━━━━━ EXTRACT PROVIDED ━━━━━

Forever?

by Mike Rogers

Rita responded to my post, Those Who Sleep in the Dust Shall Awake. She asked, “How did you come up with the end of the Messianic Age? Don’t ‘world without end’ (Eph 3:21 KJV1) and ‘I will establish the throne of his kingdom forever’ (2 Sam 7:12–13 KJV) mean the kingdom of God lasts forever?”

Here is my answer to her questions: the Scriptures often use terms like “without end” and “forever” to mean unending but not unchanging. And, when God changes the “forever” object, the Bible can use terms like “the end” to describe the previous mode of existence.

Errors at opposite ends of the prophetic spectrum show the importance of this unending-not-unchanging concept. At one end, premillennial dispensationalism places the fulfillment of most prophecies in our future. This prophetic model rests on a foundational assumption: most of God’s promises belong to Israel after the flesh (1 Cor 10:18)—they are unending and unchanging. This belief explains Charles Ryrie’s statement: “The new covenant of Hebrews 8:7–13 belongs to the Jewish people and not to the Church.”2 God would have to redefine “Israel” for the church to take part in the new covenant. Dispensationalists deny the possibility of this redefinition because of their concept of “forever.”

━━━━━ DATA SHOWN ━━━━━

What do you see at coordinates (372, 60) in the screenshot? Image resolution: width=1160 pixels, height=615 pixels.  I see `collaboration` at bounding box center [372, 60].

━━━━━

ACTIONS TO TAKE:
**A.** In the post on the meaning of "forever," which prophetic model places the fulfillment of most prophecies in our future?
**B.** Write out word for word the part of the post on "forever" between "Here is my answer" and "mode of existence.", inclusive.

EXPECTED RESULTS:
**A.** Premillennial dispensationalism.

**B.**
Here is my answer to her questions: the Scriptures often use terms like “without end” and “forever” to mean unending but not unchanging. And, when God changes the “forever” object, the Bible can use terms like “the end” to describe the previous mode of existence.